Their music cannot be classified, but it is a definite attack on the senses. With elements of industrial, punk, and just plain weirdness thrown, this album twists and twirls through your mind with songs like Playground Twist and Christine. This is truly sensual music experienced best when you immerse yourself completely and thoroughly in it.
This is a testament to one of the better, but highly underrated, bands of all time. The sheer dissonance of the 16 selections in this album combined with the haunting lyrics and emotionally charged melodies is enough to give one exquisitely pleasant nightmares. A listening at the surface is not enough to completely grasp the nature of the mystique that Siouxsie Sioux and her band have wrapped around themselves. The album contains songs like Fireworks, Candyman (if you're a fan of the movie, you have to listen to this), Peek-a-boo, Face to Face, Kiss Them for Me, and a twisted gothic interpretation of the Beatles' Dear Prudence.

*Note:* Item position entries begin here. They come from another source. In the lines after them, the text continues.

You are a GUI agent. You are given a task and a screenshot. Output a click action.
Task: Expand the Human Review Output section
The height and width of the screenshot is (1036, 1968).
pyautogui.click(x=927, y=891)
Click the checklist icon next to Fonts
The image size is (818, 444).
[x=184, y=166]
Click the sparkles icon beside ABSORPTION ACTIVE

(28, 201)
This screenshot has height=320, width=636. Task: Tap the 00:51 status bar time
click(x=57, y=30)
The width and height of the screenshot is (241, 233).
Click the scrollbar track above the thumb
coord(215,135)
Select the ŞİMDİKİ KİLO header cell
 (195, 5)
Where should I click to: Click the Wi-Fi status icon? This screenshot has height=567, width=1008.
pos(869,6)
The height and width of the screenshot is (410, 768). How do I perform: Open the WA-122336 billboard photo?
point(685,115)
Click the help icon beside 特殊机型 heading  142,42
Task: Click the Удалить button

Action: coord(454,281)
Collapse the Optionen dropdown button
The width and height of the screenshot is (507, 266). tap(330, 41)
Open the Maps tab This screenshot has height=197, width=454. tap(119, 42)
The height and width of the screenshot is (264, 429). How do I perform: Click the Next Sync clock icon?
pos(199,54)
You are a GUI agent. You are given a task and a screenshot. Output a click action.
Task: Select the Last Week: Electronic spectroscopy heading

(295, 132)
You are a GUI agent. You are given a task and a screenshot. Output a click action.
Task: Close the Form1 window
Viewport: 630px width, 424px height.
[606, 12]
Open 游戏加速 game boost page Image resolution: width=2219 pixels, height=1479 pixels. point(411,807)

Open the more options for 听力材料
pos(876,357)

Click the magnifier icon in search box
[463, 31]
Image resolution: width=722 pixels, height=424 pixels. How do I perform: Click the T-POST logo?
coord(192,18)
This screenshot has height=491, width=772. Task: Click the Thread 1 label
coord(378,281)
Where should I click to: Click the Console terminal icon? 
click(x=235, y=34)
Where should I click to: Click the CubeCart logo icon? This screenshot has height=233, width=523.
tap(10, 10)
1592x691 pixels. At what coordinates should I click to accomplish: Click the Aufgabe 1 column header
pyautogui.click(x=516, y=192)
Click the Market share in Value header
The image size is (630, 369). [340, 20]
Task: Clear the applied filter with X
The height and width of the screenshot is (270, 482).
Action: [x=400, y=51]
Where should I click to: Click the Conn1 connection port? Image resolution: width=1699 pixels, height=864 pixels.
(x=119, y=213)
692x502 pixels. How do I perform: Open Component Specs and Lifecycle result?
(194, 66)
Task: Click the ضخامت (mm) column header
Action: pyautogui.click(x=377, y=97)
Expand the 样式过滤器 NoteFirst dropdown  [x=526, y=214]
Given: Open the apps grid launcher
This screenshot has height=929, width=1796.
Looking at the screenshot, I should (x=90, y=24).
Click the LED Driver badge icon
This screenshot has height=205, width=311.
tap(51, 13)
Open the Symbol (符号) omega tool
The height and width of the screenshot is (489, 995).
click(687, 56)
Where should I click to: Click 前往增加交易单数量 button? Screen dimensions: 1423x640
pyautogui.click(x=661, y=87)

It has been a long road for for this Sioux, since the days the Sex Pistols opened for them. The Banshees seem to follow the pattern of a sinusoidal curve with their albums---intermingling superbly crafted releases with some pretty lame work at times. The Rapture stands out on a peak, however. The album is less guitar-oriented than I'd like it to be, but definitely dark and almost too serious at times. It fits very well in continuing the image that Siouxsie Sioux has built up around her. The aura of the mysterious and the painful pervades throughout this album, lyrically and musically. There is a very limited amount of experimentation in this album, mainly observable in the 14-minute faster-paced title track where she asks "How can love remain the same unchained?" Although the age is telling on Sioux's looks and voice, the Banshees are still shining brightly long after most of the 70s punk/goth acts have burned out.